I recently started the transition to https://secure2.authorize.net/gateway/transact.dll
The newer functions in the system that use https://github.com/AuthorizeNet/sdk-java are just fine, but the much more important and common scripts based on something called the "JCommerceSQL Authorize.net Gateway" do not work with these new Akamai URLs.
I can step through and see my SSLSocket startHandshake(), I write to the OutputStream(), but when I getInputStream() the read() is just empty. Nothing. No errors, no exceptions, nadda.
I can take all the parameters and put them into a web browser and POST everything that way, so I know the account is just fine.
I don't know that much about this old JCommerceSQL thing, but it looks like the header is HTTP 1.0 and TLSv1? I don't know if that matters, but it looks like this migration to Akamai will involve more than a simple URL update.
I know the Authorize.Net library we're using is very very old, but management is under the impression that we shouldn't have to spend much time updating our system to use the Akamai Server's new URL.
According to all the FAQs, the transition is simple. It looks bad when I can't get it to work. They can read these forum posts.
I need a better technical reason other than "our library is too old and Authorize.Net lied" to justify rewriting software that has been solid for years.
If there really is some hidden technical problem, we have to go through another cost benefit analysis and think about why we're still using Authorize.Net at all...
I can appreaciate the challenge you are facing. If you are able to connect via a modern browser, but your Java-based application is not able to connect through Akamai, the problem may be with your version of Java not supporting the new SHA-2 based certificates.
Are you testing this in the sandbox which is configured with Akamai, or using the new production URLs?
We encourage merchants and developers to keep their platforms, frameworks and systems up to date to ensure they support the latest security updates to maintain PCI Compliance.
OK, I can see stuff like:
TLSv1, CipherSuite$MacAlg "SHA", "HmacSHA1", "SHA1 Message Digest from SUN"
inside the dugger when connecting, so the older library is clearly not using SHA-2.
The older library is not regularly tested on the Authorize.Net sandbox.
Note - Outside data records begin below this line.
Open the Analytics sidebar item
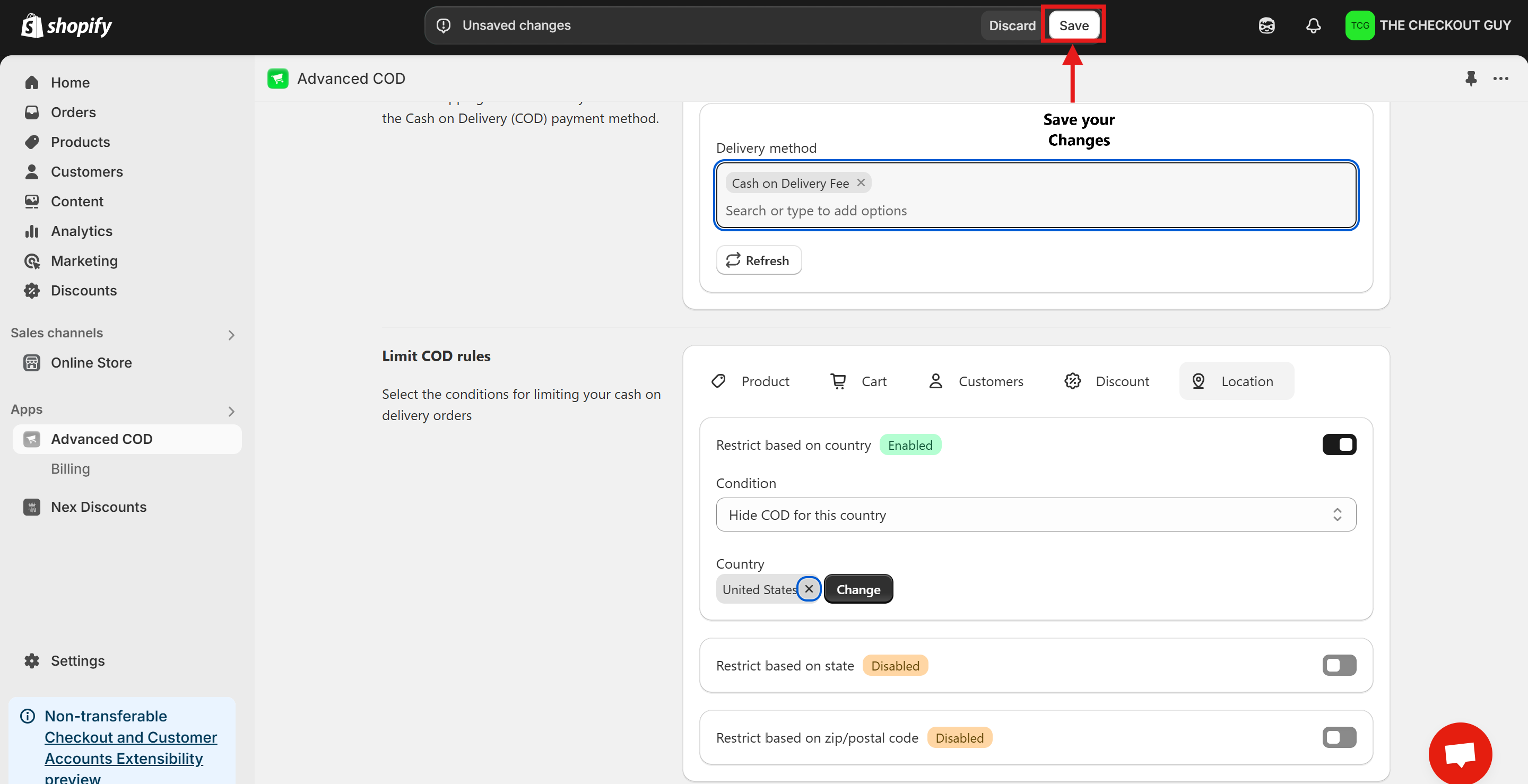This screenshot has width=1528, height=784. pyautogui.click(x=81, y=231)
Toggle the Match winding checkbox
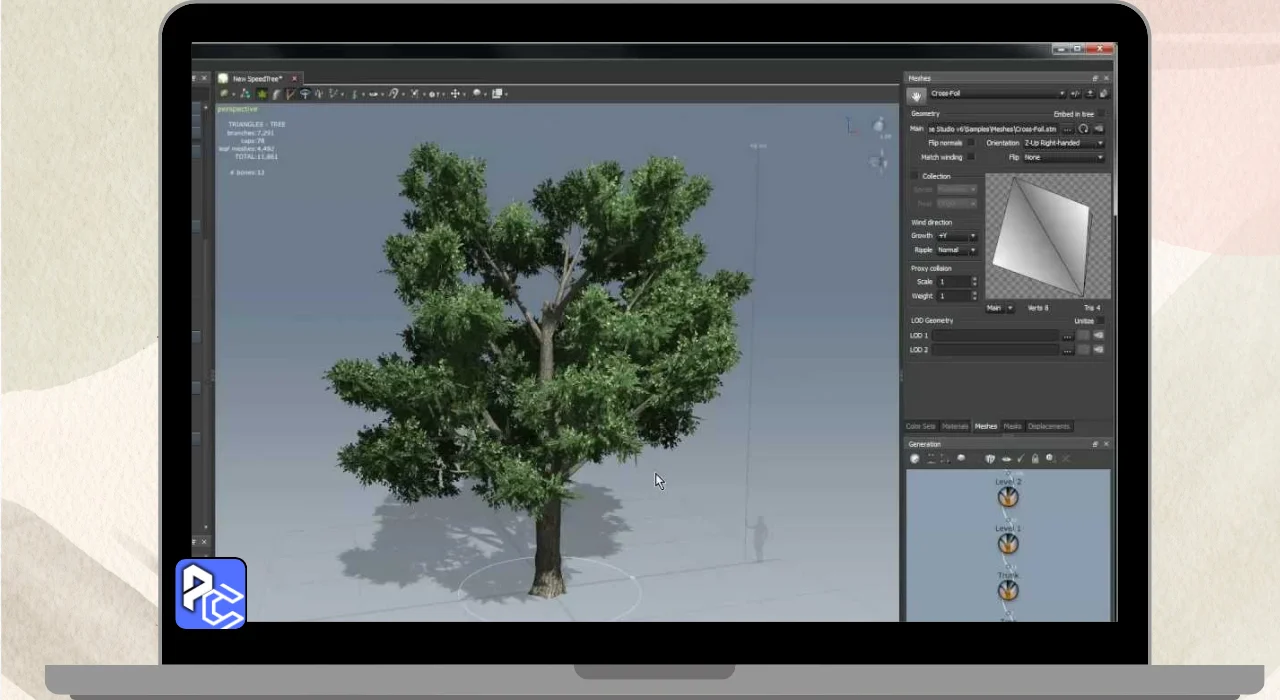Image resolution: width=1280 pixels, height=700 pixels. pos(970,157)
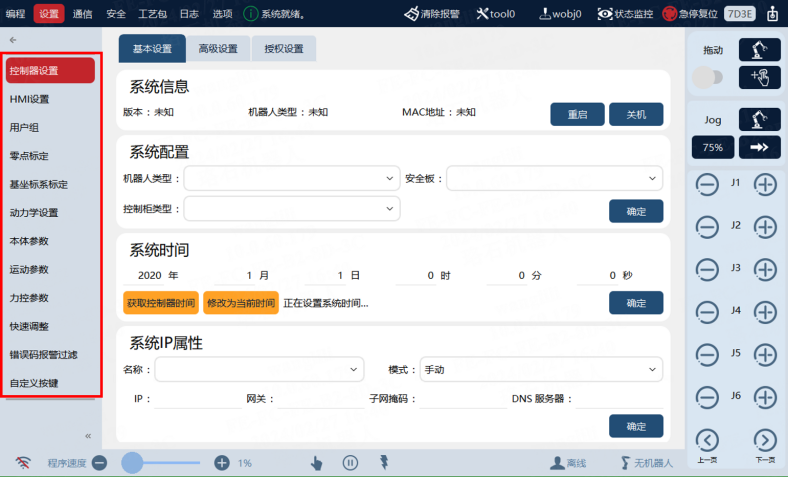Click the 获取控制器时间 button
This screenshot has height=477, width=788.
coord(161,303)
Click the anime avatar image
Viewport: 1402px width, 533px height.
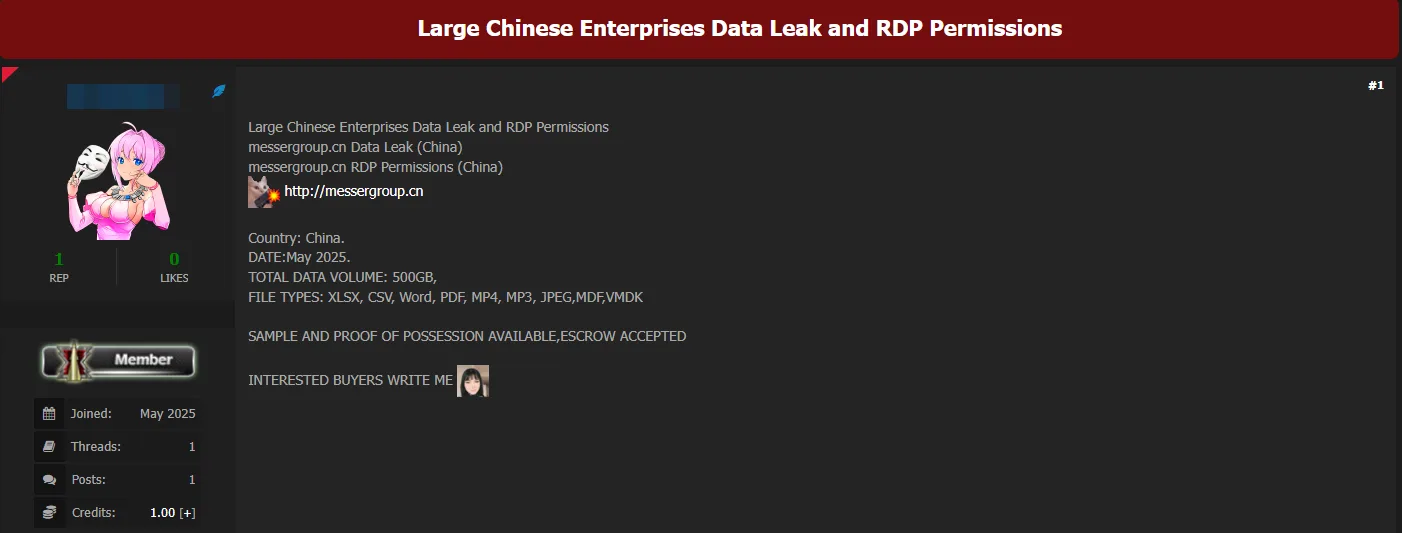[x=117, y=181]
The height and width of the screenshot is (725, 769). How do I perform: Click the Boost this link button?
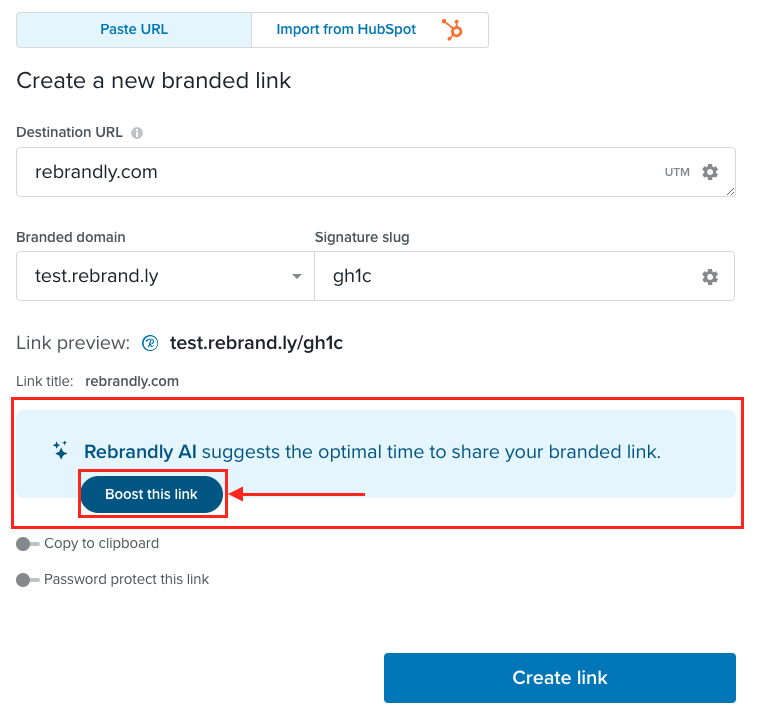pos(152,494)
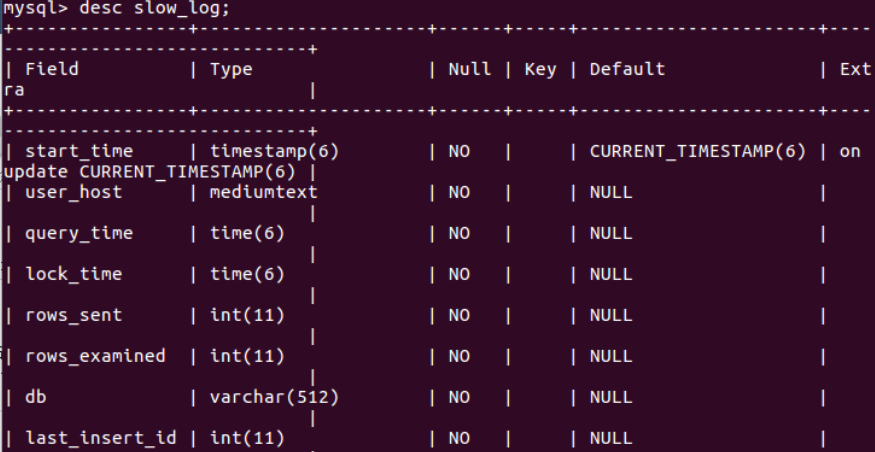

As a part of this investigation I tried to connect to "test.authorize.net", "secure2.authorize.net", and "secure.authorize.net".
Only "secure.authorize.net" works.
An Authorize.Net support person recently emailed me a link to this relevant blog post:
It looks like Authorize.Net added SHA-2 support a while back while still accepting SHA-1 connections.
If Akamai isn't supporting SHA-1, that would explain my problem.